By Robert Albro
Uruguayan President José “Pepe” Mujica, whose recent trip to Washington included a stop at American University, is doubtless Latin America’s most unconventional president. A former leftist guerrilla who spent 14 years in prison, Mujica gives away 90 percent of his salary, refuses to live in the presidential mansion, grows chrysanthemums, and has twice been nominated for the Nobel Peace Prize. He was elected in 2009 as candidate of the center-left Frente Amplio, and his accomplishments have transformed him into an international figure – and turned Uruguay into an intriguing experiment in social liberalism. He has avoided the populist tendencies and overt anti-Americanism of other Latin American leftists, while promoting programs of social inclusion alongside a pro-business economic agenda. Under Mujica, Uruguay has enacted an affirmative action law, legalized abortion in the first trimester, and legalized gay marriage. Most discussed has been his administration’s controversial launch this year of a legal government-licensed and -regulated marijuana market.

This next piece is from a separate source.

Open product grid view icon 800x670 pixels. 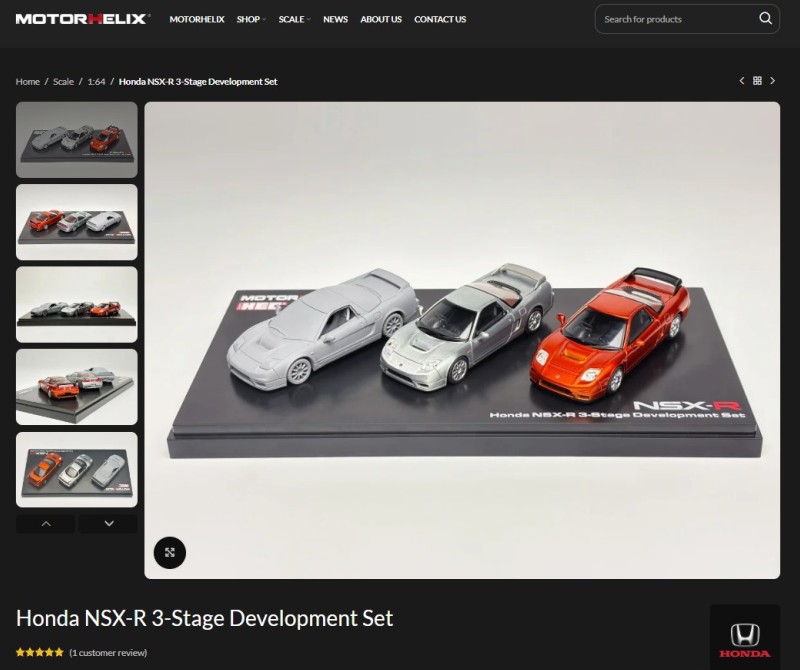click(757, 81)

Mujica is notably less popular at home than abroad, however. After plunging to 36 percent in late 2012, his approval rating has since hovered around 47 percent. With national elections (in which he cannot run) looming in October, a poll last month showed the Frente Amplio losing significant ground to the opposition. Mujica has consistently dismissed the polls. He went ahead with legalizing pot, for example, despite a September 2013 poll indicating that 63 percent of Uruguayans still did not support the measure. His asylum offer for up to six Guantanamo detainees, based on humanitarian concerns, has also not been popular, with only 23 percent of Uruguayans approving. Uruguay ranks among the safest countries in the Americas, with 5.9 homicides per 100,000 people, and yet the perception of insecurity is widespread. In a 2012 poll 56 percent of Uruguayans still reported crime and violence to be the country’s most pressing problem. If celebrated by advocates of social liberalism, Mujica’s policy measures often appear out of kilter with popular perceptions and priorities.

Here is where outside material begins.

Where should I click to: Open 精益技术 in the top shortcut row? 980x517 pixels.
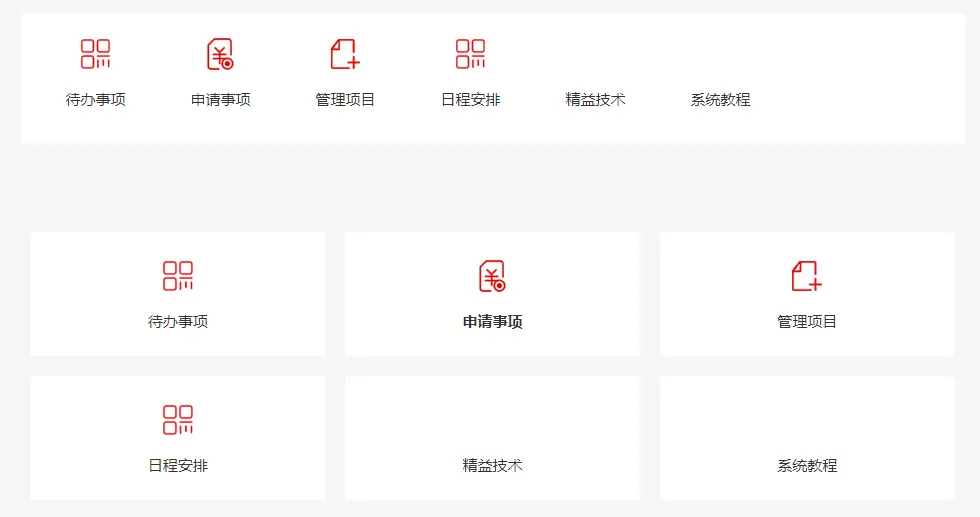(x=595, y=100)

Mujica is often cited as offering a potential alternative to the Bolivarian brand of “21st century socialism.” But, in what is arguably Latin America’s most socially liberal country, the former Marxist has governed as a pragmatist. Uruguay has a lot going for it, including: a stable banking system, free and secular education, low levels of corruption and social inequality, robust press freedoms, and stable governance with functional political parties. It is second in South America behind Argentina on International Living’s quality of life index. It has the third highest GDP per capita – triple that of Ecuador and Bolivia – and under Mujica has sustained stable economic and wage growth, and increased foreign investment in farming, forestry and pulp mills. However, while he gets points for his international celebrity, austere lifestyle, and colorful persona, Mujica risks alienating the many citizens who care more about unemployment, inflation, crime and insecurity than about the environment, cannabis and gay marriage. It is not clear whether over time Uruguayans will support Mujica’s particular left-liberal pragmatic brand of governance and whether his is a model embraced by other Latin American leaders.
Guillermo Kerber, Programme Executive Climate Justice, World Council of Churches
/ May 20, 2014Your post highlights in a very accurate way some of the crucial issues of Mujica’s presidency.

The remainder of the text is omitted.